Identifies highly-correlated numerical feature pairs in a dataset
Supports multiple correlation methods: Pearson (default), Spearman, and Kendall
Automatically analyzes all numerical features in the DataFrame
Returns a comprehensive dictionary with correlation information and summary statistics
Set custom threshold parameter to adjust sensitivity (higher values = fewer correlations)
Use method='spearman' for non-linear relationships or data with outliers
Use method='kendall' for small sample sizes or when handling many tied ranks
Set verbose=False for minimal output when running in scripts or notebooks
Provides counts of correlations per feature to identify the most redundant variables

reshape(df, verbose=True)

Handles missing value deletion and feature deletion
Returns reshaped DataFrame
Set verbose=False for minimal process output

subset(df, verbose=True)

Facilitates advanced subsetting of instances in a dataset
Supports multiple subsetting methods:
- Unseeded random sampling (for true randomness)
- Seeded random sampling (for reproducibility)
- Stratified random sampling (maintains category proportions)
- Time-based subsetting for timeseries data
Automatically detects datetime columns and indices
Returns subset DataFrame
Set verbose=False for minimal process output

rename_and_tag(df, verbose=True, tag_features=False)

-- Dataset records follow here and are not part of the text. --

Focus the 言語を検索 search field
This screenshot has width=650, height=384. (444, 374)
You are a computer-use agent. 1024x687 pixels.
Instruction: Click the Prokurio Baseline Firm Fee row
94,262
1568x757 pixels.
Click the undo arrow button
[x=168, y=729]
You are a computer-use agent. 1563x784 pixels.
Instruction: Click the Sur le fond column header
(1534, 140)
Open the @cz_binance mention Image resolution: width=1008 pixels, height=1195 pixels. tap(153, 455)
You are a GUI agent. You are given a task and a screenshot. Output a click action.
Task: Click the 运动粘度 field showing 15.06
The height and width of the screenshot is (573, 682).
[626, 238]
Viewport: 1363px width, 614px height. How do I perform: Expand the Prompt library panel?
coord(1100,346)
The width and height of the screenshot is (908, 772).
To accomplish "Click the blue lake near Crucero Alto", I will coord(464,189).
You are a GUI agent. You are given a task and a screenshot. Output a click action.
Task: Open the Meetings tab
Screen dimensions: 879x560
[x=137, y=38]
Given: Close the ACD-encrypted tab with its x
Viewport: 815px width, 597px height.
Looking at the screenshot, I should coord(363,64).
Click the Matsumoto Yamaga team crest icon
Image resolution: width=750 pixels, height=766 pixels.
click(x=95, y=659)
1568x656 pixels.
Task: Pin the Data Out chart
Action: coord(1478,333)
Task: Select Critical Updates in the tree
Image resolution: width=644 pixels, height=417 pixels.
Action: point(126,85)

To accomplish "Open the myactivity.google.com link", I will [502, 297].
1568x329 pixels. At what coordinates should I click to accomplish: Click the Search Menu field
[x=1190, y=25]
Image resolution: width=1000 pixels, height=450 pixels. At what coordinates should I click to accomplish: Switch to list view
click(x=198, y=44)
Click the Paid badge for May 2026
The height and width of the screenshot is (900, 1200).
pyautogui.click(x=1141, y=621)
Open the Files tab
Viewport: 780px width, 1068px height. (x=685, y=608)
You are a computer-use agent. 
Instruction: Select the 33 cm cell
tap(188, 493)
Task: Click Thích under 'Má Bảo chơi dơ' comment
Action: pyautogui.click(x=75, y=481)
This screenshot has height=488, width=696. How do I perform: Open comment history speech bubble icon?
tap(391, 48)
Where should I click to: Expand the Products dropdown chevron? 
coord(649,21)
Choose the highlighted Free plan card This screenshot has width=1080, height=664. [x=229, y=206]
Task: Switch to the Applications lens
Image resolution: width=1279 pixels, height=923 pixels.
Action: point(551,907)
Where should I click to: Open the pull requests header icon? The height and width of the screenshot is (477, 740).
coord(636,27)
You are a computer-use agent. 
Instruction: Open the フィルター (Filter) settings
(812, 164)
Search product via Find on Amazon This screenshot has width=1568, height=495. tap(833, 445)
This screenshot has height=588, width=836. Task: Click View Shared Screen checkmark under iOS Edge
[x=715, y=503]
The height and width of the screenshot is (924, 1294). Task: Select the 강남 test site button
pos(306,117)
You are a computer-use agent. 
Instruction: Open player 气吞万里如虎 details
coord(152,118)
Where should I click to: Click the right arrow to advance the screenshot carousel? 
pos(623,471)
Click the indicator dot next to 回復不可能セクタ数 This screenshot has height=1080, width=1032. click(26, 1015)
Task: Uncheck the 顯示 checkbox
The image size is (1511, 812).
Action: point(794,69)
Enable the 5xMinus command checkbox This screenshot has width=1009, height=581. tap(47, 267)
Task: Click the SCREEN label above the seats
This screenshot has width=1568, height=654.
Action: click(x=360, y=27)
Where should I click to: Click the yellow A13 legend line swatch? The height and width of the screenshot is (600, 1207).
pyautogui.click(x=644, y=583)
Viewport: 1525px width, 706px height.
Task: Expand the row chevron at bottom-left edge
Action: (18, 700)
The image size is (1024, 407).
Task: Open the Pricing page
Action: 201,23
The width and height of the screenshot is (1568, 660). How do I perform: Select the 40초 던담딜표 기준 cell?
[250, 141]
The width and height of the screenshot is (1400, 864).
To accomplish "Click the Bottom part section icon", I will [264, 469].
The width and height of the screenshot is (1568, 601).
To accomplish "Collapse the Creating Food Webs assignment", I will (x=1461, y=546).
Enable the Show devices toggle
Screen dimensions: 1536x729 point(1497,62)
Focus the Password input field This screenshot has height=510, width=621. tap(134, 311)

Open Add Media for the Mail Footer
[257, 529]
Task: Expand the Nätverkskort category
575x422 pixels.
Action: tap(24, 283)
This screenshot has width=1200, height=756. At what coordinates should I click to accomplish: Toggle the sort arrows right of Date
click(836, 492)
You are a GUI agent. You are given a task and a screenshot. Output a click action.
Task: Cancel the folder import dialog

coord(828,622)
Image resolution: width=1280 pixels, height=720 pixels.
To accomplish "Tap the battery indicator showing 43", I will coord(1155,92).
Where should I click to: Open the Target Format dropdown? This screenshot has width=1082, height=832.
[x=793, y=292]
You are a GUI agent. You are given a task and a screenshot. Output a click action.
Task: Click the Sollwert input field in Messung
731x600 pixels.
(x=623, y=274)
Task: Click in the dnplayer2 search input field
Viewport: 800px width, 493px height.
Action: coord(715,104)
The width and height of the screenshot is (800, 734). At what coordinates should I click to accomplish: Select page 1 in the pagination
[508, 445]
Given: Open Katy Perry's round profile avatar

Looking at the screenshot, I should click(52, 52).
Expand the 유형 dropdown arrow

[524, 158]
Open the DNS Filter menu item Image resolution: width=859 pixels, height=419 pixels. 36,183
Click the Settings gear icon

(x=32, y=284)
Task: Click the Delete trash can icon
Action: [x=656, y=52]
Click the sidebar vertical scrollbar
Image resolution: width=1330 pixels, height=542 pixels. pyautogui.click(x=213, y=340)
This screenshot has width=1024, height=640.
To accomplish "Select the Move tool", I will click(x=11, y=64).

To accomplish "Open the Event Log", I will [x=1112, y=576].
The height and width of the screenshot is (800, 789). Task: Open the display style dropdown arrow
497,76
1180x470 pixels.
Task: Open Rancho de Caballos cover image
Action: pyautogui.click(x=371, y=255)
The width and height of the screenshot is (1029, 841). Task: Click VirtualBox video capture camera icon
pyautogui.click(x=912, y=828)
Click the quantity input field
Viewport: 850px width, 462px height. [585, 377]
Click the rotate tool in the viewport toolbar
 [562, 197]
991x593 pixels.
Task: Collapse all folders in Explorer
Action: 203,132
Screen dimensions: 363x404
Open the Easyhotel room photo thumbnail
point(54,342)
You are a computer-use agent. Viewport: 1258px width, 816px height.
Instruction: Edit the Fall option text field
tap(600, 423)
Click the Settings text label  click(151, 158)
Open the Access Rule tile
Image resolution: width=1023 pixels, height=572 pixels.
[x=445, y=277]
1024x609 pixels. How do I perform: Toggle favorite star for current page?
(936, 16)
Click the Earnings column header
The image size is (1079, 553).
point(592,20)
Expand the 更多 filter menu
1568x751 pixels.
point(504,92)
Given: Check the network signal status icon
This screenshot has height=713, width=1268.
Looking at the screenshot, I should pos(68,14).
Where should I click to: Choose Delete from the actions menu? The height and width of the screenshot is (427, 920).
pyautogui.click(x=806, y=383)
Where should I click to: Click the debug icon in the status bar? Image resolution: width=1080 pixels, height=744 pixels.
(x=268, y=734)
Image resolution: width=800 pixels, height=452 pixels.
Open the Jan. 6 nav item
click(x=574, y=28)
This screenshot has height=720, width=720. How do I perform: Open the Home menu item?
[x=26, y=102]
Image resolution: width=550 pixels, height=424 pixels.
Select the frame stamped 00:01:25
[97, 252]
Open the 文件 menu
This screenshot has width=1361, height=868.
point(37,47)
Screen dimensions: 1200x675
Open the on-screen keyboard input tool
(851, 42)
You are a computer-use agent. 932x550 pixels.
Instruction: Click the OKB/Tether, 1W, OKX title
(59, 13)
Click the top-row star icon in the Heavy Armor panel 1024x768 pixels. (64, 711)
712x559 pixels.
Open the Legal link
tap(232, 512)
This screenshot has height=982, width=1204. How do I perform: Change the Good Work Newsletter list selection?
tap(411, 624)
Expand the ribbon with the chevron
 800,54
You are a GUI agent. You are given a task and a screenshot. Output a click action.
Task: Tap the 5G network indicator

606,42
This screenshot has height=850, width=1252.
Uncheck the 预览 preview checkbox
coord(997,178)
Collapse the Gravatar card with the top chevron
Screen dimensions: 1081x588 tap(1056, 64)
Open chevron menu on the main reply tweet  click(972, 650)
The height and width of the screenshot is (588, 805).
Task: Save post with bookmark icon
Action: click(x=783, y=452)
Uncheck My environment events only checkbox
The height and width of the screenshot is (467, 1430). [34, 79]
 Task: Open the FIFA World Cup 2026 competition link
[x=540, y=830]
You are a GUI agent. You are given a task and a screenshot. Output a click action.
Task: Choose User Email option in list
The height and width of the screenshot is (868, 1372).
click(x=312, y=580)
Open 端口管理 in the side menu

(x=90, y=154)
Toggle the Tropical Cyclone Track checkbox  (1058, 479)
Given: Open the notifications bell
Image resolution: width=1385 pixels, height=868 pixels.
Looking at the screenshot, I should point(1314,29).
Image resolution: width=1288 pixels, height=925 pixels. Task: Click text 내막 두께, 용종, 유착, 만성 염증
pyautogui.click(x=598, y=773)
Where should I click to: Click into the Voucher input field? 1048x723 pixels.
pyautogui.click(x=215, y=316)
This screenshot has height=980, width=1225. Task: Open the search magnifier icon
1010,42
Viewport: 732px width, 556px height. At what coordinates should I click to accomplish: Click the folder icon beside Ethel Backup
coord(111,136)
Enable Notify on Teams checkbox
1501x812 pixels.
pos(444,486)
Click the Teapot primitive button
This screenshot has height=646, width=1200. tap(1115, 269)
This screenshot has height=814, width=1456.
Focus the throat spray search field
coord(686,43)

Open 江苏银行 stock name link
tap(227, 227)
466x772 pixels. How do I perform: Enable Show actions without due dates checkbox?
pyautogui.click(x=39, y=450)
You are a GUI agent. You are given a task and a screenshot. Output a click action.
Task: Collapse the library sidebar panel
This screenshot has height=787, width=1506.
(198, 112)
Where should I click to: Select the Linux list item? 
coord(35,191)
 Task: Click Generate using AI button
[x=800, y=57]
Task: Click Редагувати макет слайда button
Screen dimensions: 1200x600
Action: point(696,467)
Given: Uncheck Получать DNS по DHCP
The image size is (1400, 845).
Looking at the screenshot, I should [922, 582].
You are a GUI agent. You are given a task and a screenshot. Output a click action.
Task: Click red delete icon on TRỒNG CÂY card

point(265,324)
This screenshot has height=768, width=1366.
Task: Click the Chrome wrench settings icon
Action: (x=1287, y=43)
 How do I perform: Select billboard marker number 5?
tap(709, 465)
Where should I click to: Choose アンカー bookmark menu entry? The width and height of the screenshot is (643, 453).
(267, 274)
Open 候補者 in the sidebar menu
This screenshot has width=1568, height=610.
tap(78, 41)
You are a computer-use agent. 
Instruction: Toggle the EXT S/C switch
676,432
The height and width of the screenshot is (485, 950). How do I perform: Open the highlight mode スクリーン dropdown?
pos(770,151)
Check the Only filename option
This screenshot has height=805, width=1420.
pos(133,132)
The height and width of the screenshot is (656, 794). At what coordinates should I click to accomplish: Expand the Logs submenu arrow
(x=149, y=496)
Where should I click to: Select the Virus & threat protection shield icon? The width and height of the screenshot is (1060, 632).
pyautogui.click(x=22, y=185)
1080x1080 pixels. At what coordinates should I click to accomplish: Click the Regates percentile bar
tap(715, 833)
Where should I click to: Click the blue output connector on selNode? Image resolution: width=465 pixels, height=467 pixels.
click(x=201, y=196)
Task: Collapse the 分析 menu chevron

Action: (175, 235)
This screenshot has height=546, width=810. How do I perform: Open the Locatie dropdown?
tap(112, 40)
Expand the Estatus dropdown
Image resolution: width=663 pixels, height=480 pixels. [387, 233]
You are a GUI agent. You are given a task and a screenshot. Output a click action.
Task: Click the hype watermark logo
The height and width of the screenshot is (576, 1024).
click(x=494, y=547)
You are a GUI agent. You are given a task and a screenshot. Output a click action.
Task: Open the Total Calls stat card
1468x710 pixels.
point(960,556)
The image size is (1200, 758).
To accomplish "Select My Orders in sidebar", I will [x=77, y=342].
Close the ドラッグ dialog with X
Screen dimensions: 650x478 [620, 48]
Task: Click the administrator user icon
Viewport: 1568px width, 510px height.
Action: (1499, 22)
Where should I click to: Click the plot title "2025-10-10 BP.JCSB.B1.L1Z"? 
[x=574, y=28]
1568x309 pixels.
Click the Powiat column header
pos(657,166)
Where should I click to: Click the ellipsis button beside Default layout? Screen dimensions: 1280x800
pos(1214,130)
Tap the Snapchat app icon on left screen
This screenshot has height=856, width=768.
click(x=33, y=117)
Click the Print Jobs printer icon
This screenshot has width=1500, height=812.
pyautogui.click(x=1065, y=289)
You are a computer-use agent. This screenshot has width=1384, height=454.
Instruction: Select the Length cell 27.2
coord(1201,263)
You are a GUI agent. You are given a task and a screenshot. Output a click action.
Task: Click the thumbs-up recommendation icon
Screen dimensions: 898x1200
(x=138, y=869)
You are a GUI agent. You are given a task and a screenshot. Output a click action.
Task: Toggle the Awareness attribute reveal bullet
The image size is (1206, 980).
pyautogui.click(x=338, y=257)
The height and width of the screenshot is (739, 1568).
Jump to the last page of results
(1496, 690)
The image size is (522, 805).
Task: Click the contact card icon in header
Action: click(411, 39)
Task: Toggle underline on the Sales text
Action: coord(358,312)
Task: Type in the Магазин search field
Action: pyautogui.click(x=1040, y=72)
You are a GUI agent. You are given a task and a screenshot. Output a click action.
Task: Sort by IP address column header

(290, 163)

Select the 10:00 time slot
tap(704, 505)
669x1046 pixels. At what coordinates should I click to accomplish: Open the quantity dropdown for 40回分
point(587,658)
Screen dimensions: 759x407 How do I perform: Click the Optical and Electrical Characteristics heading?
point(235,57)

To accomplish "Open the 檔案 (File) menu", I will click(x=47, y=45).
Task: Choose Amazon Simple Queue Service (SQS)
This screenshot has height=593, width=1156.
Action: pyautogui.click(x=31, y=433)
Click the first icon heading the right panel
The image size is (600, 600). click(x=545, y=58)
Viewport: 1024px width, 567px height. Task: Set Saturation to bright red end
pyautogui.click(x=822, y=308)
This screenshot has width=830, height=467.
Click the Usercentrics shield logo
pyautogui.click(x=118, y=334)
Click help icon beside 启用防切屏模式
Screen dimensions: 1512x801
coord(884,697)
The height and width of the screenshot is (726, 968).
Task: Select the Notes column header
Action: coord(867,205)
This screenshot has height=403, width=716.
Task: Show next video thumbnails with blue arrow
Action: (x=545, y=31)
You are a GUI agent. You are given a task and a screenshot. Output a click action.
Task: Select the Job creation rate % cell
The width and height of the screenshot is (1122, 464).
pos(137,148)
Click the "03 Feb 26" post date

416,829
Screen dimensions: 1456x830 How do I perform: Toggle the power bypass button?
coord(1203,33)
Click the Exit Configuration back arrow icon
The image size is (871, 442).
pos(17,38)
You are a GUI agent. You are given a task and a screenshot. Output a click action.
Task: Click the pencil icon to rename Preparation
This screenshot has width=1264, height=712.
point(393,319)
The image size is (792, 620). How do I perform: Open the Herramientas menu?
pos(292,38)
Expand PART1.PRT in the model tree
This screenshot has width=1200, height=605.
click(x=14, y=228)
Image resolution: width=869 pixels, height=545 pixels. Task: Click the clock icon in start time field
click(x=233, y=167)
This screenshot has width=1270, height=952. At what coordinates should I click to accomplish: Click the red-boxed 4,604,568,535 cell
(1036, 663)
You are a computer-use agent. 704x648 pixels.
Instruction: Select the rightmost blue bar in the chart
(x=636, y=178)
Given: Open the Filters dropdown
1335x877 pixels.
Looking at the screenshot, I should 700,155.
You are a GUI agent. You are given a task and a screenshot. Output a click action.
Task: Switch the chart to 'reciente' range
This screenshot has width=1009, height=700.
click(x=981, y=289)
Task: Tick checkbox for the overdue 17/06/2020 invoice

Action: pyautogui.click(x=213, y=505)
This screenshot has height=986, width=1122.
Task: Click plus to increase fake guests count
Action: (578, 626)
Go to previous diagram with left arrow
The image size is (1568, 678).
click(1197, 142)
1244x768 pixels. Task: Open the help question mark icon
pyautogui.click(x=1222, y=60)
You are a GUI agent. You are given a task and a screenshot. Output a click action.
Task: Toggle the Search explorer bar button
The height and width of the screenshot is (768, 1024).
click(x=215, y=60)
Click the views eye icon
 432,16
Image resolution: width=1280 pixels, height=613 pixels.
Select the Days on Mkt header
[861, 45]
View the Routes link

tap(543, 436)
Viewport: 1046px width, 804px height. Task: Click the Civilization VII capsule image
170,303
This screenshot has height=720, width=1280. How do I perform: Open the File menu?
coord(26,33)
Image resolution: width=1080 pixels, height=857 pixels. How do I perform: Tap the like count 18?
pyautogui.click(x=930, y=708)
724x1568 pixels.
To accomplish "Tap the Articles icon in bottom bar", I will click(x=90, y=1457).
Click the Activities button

Facilitates feature renaming with comprehensive validation:
- Validates Python identifier compliance
- Checks for problematic characters
- Warns about potentially-problematic naming anti-patterns
- Prevents Python keyword conflicts
Optionally tags features as ordinal or target features when tag_features=True
Tracks and summarizes all naming operations when verbose=True
Returns DataFrame with new, validated feature names
Set verbose=False for streamlined interaction without warnings and confirmation checks

feature_stats(df, verbose=True, summary_stats=False)

Analyzes features by type (boolean, datetime, categorical, numerical)
Calculates and displays key statistics for each feature type
- For categorical features: shows unique values, mode, entropy
- For numerical features: shows distribution statistics, skewness, kurtosis
- For datetime features: shows date range and time granularity
- For boolean features: shows true/false counts and percentages
Set verbose=False for minimized output

plot_features(df, some_parameters=value)

Gabor will be authoring this method, which provides appropriate plots for dataset features

impute(df, verbose=True, skip_warnings=False)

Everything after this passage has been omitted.